[SHORT TASK 1]:
According to the passage about Nirvana and Amy Winehouse, which award did Winehouse win for "Stronger Than Me"?

[PASSAGE TO READ]:
┌──

Struggling to cope with fame, Cobain’s demise was all too swift, and the frontman’s admission of heavy drug use in a 1993 interview resulted in a legal battle over the custody of his daughter, Frances Bean.
The following year, during a European tour, Cobain overdosed, and less than a month later, after returning to his Seattle home, tragedy struck. On April 8th, 1994, with a self-inflicted gunshot wound to his head, Cobain was found dead. Leaving behind a magical musical catalogue, let us not forget some of the songs that helped shape an incredible legacy: “Lithium,” “In Bloom,” “Sliver,” “Come As You Are” and “About a Girl,” all timeless classics, each track telling its own very intimate tale.
3. Amy Winehouse
With her rasping, almost pulverous vocals and eclectic style, Amy Winehouse regularly won comparisons to Nina Simone, one of the most illustrious female singers in history. However, her self-destructive talents also resulted in comparisons with another influential singer: Janis Joplin.
Co-writing all but two of the songs on her 2003 debut album “Frank,” Winehouse won praise for her cool, critical gaze. The album’s blend of jazz, soul and hip-hop further prompted comparisons with Macy Gray and Lauryn Hill. A year on, after being nominated for the Mercury Music Prize, Winehouse won the Ivor Novello songwriting award for “Stronger Than Me,” an unconventional love song
But “Back to Black,” her 2006 follow-up album, propelled the singer into the realms of international stardom. Representing a very deliberate move away from jazz, this album delivered soulful harmonies and 1950s infused rock ‘n’ roll. In addition to grabbing the number one spot on the UK charts, “Back to Black” debuted at number seven on the US Billboard 200. “Rehab,” the first song released, focused on her refusal to accept assistance from an alcohol rehabilitation centre and the infamous words, “They tried to make me go to rehab but I said ‘no, no, no.’”

└──

[DATA LINES]:
┌──

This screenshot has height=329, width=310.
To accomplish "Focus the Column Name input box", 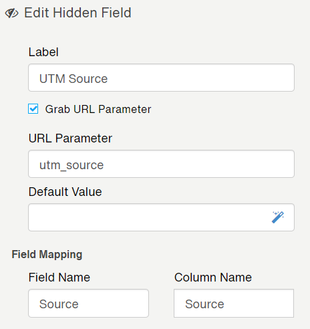I will pyautogui.click(x=234, y=303).
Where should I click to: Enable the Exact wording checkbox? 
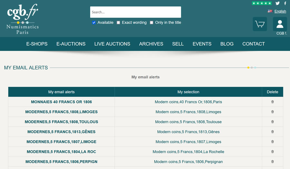click(118, 23)
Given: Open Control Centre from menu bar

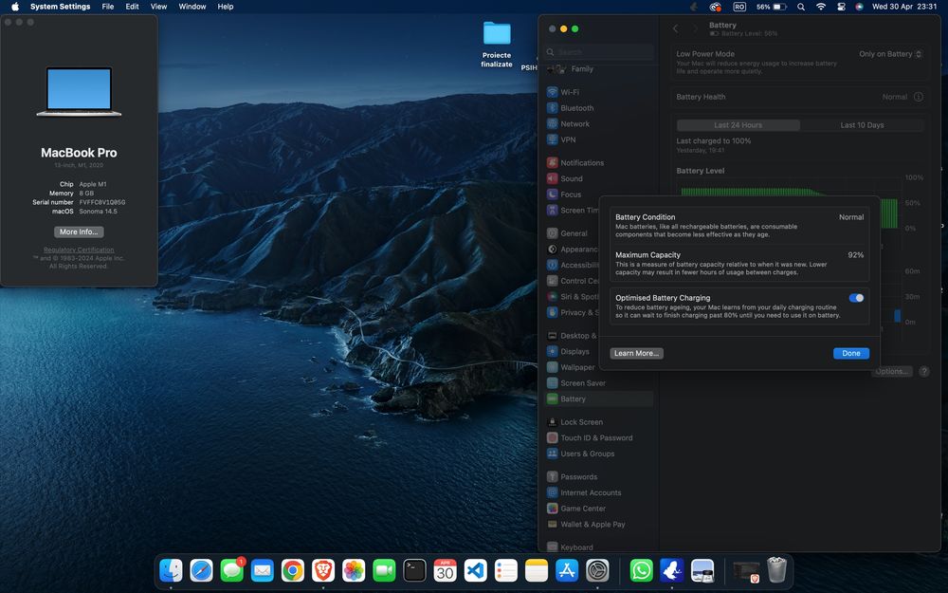Looking at the screenshot, I should point(841,7).
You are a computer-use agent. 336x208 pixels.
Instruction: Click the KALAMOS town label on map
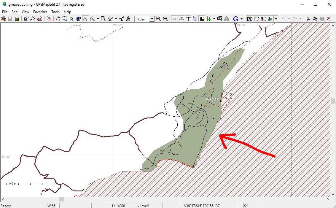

└──

[SHORT TASK 2]:
Quote the records from the line with "Given: Open Control Centre from menu bar" up to and including the last line of the records, leaving out the pictures.

[EXPECTED OUTPUT 1]:
The Ivor Novello songwriting award.

[EXPECTED OUTPUT 2]:
Given: Open Control Centre from menu bar

Looking at the screenshot, I should point(841,7).
You are a computer-use agent. 336x208 pixels.
Instruction: Click the KALAMOS town label on map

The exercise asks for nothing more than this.